Ariana Grande steps out of her own shadow with My Everything
One of the great joys of pop music is watching an artist find their voice in real time, in full view of the public. Ariana Grande looks like she still has a lot of growing up to do, but her 2013 debut worked for exactly that reason. “I wanna say we’re going steady like it’s 1955”; Yours Truly was a throwback to an era before cynicism existed. Part doo-wop, part 90s R&B, all Disney princess, pop debuts rarely feel so perfectly geared to their stars-in-making. But less than 12 months later, the world’s most doe-eyed, feather-voiced popstar wants in on the big leagues. Yours Truly garnered floods of Mariah Carey comparisons — compliments, really — because it had few contemporaries. My Everything steps out of her shadow, and into the less forgiving world of 2014 chart pop.

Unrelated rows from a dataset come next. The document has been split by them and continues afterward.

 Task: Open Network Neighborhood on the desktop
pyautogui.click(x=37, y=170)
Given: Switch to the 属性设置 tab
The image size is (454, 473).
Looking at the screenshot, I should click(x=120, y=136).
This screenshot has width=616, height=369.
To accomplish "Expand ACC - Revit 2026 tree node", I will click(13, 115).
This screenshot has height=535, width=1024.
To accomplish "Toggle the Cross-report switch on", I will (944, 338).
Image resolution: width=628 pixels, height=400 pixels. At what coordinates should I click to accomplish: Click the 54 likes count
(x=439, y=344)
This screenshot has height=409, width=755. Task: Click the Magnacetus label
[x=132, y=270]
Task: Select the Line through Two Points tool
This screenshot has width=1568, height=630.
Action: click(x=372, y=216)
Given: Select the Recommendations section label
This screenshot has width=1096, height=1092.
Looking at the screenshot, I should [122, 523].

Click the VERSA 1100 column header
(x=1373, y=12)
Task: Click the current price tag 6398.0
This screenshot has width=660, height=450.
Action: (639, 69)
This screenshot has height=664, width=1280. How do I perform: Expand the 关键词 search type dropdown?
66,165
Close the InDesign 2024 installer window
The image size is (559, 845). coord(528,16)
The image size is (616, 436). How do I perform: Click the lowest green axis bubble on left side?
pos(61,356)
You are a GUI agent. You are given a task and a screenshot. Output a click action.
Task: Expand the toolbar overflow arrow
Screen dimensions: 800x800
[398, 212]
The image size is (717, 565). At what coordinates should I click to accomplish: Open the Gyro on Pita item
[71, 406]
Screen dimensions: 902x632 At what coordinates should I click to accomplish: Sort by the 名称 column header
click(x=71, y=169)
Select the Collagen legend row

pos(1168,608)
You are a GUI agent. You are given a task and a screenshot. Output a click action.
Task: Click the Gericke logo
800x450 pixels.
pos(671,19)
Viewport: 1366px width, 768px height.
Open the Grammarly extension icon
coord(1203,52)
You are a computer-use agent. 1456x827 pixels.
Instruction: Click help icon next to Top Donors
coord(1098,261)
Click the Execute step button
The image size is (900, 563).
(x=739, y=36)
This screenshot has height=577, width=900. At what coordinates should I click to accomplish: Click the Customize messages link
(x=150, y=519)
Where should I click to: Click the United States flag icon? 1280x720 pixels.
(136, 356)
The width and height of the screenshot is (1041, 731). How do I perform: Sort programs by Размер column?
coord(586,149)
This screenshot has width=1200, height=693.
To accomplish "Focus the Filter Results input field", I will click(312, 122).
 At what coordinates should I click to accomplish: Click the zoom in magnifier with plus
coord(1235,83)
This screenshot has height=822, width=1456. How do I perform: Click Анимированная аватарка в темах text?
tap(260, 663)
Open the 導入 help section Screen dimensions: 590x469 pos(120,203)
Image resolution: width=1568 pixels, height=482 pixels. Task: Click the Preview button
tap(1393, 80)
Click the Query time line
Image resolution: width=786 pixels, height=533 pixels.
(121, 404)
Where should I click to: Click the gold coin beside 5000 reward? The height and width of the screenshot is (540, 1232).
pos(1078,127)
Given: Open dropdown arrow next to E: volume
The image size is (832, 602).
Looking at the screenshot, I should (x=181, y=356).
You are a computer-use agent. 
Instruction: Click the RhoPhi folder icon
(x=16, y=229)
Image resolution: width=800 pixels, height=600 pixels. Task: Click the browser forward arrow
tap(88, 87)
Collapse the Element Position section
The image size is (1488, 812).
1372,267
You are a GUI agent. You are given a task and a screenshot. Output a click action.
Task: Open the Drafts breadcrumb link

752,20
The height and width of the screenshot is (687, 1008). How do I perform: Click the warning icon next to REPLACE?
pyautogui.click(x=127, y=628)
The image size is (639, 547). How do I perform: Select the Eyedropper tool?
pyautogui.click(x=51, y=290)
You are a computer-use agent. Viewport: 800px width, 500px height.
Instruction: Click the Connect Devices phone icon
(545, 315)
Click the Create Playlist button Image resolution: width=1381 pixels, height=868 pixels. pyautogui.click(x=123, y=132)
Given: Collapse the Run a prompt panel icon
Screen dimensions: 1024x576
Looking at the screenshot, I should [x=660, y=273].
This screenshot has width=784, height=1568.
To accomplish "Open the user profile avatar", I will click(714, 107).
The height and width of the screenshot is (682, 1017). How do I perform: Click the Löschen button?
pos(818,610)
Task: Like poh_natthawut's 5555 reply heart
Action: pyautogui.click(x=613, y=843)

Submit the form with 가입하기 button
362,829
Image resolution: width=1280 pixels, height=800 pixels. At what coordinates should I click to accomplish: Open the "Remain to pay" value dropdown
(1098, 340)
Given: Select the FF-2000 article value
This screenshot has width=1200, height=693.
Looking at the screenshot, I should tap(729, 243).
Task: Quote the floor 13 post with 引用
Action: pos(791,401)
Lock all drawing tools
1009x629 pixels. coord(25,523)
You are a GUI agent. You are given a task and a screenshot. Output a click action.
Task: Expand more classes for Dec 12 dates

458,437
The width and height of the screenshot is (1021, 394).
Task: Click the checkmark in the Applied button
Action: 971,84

A year ago, the notion of Ariana Grande on a legitimate banger would have been laughable. But of 2014’s various songs of the summer, “Problem” is unapologetically the weirdest. Ariana Grande’s voice is notable for two things: its unflappable sweetness, and her effortless vocal range. Yours Truly crafted songs within her limitations; on “Problem”, Max Martin straight-up pushes her off a cliff. You can’t sing that high note and not sound manically distressed, if you can even hit it at all. It’s pop music pushed to its extremes — logical transitions be damned, Grande’s highs smash directly into that whispered chorus, which doubles as the quietest drop of all time. There’s barely a rhythmic or melodic center, it constantly threatens to go off the rails; but hell, when even Iggy Azalea’s feature delivers, you know it’s a hit.
“Break Free”, the Zedd-produced second single, works for the exact opposite reason. Grande doesn’t have the gravitas for real heartbreak, nor the sexuality to sell desire, but she summons pure head-in-the-clouds joy like no one else. “Break Free” goes down so easily you don’t even realise the lyrics make no sense. “Thought of your body, I came alive”, she coos with a totally straight face, before unleashing the bridge-into-final-chorus high note of the year. That one glorious moment might be worth every indie, apologetically “pop”-in-denial album this year. Voices like hers were made for this.
Crucially, Ariana Grande has that one indefinable quality, all too uncommon in pop: good taste. On the bonus track “Bang Bang”, Grande brushes up against Jessie J, queen of egocentric, screechy oversinging. They’re both graduates from the Whitney Houston school of melisma, but Grande couldn’t oversing if her life depended on it. Hell, the album’s most understated moment, the Big Sean-featuring “Best Mistake”, sounds like a Broadway-spotlight soliloquy as written by Drake. Every time My Everything threatens to play it safe — whether it’s David Guetta and Ryan Tedder’s oversized Coldplay-EDM, underwritten R&B, or an opportunity for diva theatrics — Grande renders everything unusually listenable. It’s easy to call the album tracks filler — and it seems like they should be going through the motions — but they’re not. My Everything calls for something like seven different ways to deliver a radio-friendly not-quite-ballad, and Ariana Grande is all of them.
Still, My Everything feels limited by the scope of the pop machine. Grande is deceptively canny — it’s no coincidence she has two year-defining singles — but her voice demands old-school songwriting chops, more than producers-turned-songwriters. “Break Your Heart Right Back” samples Diana Ross, but why shouldn’t Grande just be her? Yours Truly evoked Mariah, but where are the Carole King cowrites? Is something like that even possible anymore? Hell, even Mark Ronson will do.
Ariana Grande probably hasn’t even heard her own best song. The six-minute Director’s Cut mix of Yours Truly’s “Baby I” unfolds like a vision, transforming her into the classic house diva she should’ve been all along. It was one of Frankie Knuckles’ last remixes before his death, but it’s so blissful he might have issued it from heaven itself. What’s the moral of this story? A little nostalgia goes a long way. And nothing can hold Ariana Grande back.